Aesthetix electronics and Sonus faber Amati Futura speaker
Clearaudio, Aesthetix & Sonus faber
The largest room in the Bath & County Club, the Lounge, hosted an impressive system fronted by the sculptural magnificence of the Clearaudio Master Innovation turntable (£14,500), complete with Universal 12” tonearm (£3,770) and daVinci v2 MC cartridge. Amplification was by Californian high-end artisans Aesthetix, the two-box 24-valve Io Eclipse phono stage (£17,850) extracting an incredible amount of detail in the most musical manner imaginable and feeding the new Atlas Signature stereo amplifier (£10,250).

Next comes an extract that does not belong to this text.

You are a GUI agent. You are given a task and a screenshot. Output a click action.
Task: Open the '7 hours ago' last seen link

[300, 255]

Digital playback was available courtesy of the Aesthetix Romulus CD player (£6,900) and the loudspeakers were Sonus Faber’s Amati Futura (£20,995) which sounded as good as they looked – and they looked really good! Furutech’s Flux series cabling may have had something to do with this.

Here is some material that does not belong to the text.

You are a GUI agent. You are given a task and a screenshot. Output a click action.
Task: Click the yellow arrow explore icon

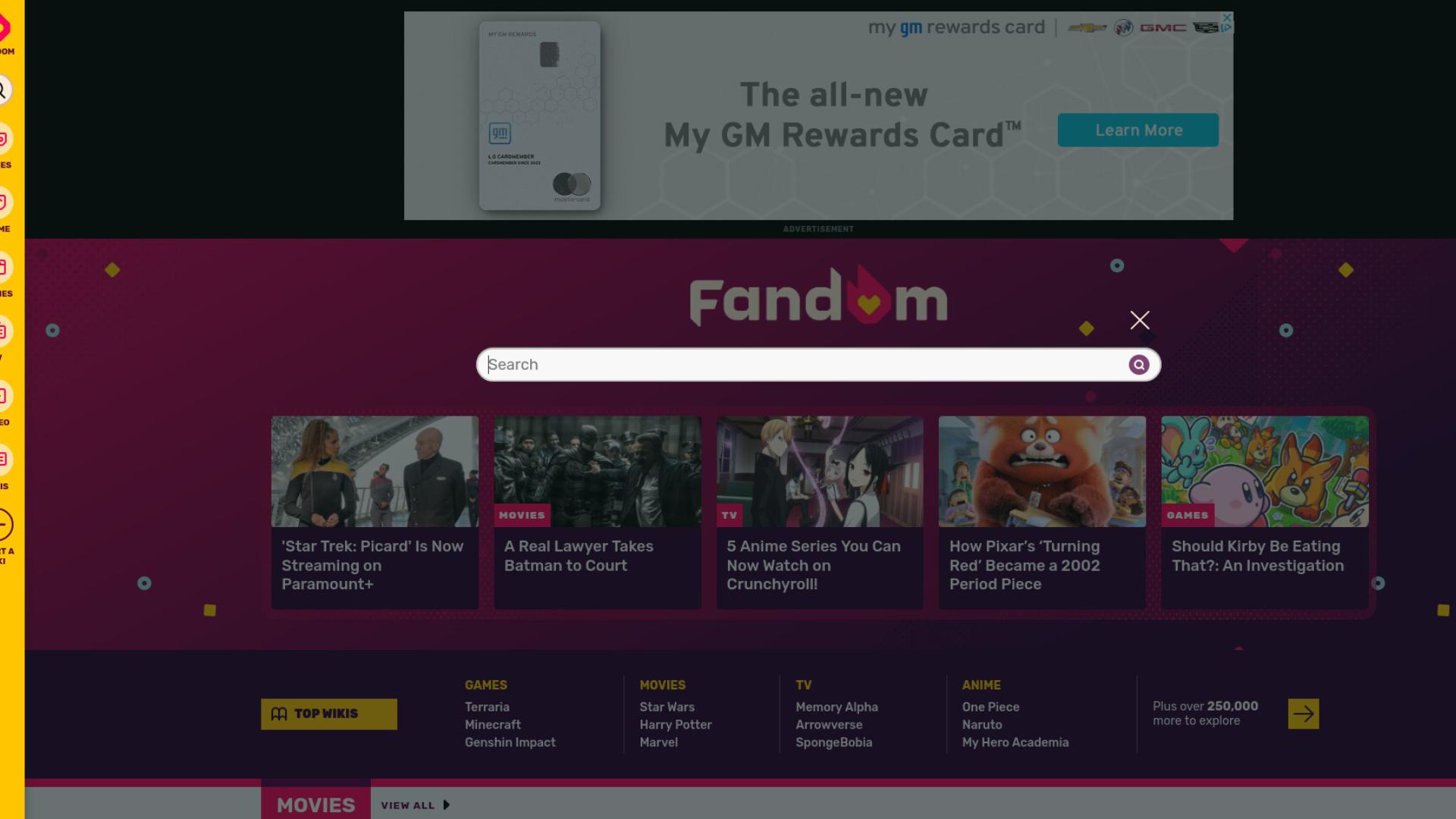click(1304, 714)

Also in this room was a beautiful piece of Tabula Rasa hi-fi furniture: the Lowboard 06 (£1,920). In total, three of the rooms at the show used Tabula Rasa supports and this room showed why. Tabula Rasa is a German audiophile furniture manufacturer who makes supports constructed in solid hardwoods (no glass, steel or MDF shelves here). The Lowboard 06, was crafted from solid maple and smoked oak. Nice!

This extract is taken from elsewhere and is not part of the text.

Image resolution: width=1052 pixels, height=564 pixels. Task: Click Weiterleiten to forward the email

Amazon 1 turtnable with Mørch DP-8 tonearm
Gamut & Amazon
In the Duncan Room, Audio Reference’s Martin Brewster demonstrated a superb Gamut system, including the M250i mono power amplifiers (£14,500 pair) and RS3 stand mount loudspeakers (from £10,300). Another turntable was in use here (on yet another Tabula Rasa stand): Amazon Audio’s Amazon 1 (£4,760), fitted with a Mørch DP-8 tonearm (£3,600) and Transfiguration Proteus cartridge (£3,750). The phono stage was Amazon Audio’s B-Lab (£4,975).
Eclipse, CAD & Chord Co
Two further rooms, the Murch and Lonsdale rooms both used the unusual Eclipse TD712z mk2 loudspeakers (£6,495). These Japanese single drive unit stand mount speakers look highly futuristic and sound like nothing else. With impressive bass output from a small drive unit, the single drive unit Eclipse TDs excel at coherence and utter believability of sound. It’s almost impossible not to get entirely drawn into the music emanating from these speakers.
In one room, Eclipse’s Hideto Watanabe and Paul Burnip were enthralling the audience using an Esoteric all-in-one system to show just how good an easy-to-accommodate system could sound. The second Eclipse-based room featured Computer Audio Design’s (CAD) 1543 digital-to-analogue convertor (£6,900), Gamut amplification and The Chord Company’s top-of-the-range Sarum Tuned Array cables. The charming Scott Berry and Isabel Whitley of CAD and Nigel Finn of The Chord Company were pleased to answer questions and demonstrate just how good digital audio can sound.
The first thing that struck me about the Audiofest was what an analogue-friendly operation the show’s organizer, Cool Gales, is. More than half of the systems featured used vinyl sources. Add to that a vinyl LP store and a record cleaning service, and this really was analogue heaven! This was an entirely charming and enjoyable event. It was very friendly and welcoming and there was no feeling of being sold to. It was also excellent value: entry was just £3, including free refreshments, and all proceeds were in aid of The Musicians' Benevolent Fund charity. A welcome contrast to high-pressure sales-driven events. I’m very much looking forward to next year’s show.
By David Denyer
David provides public relations services for Audio Reference, Aesthetix, Furutech, Clearaudio and Gamut among others.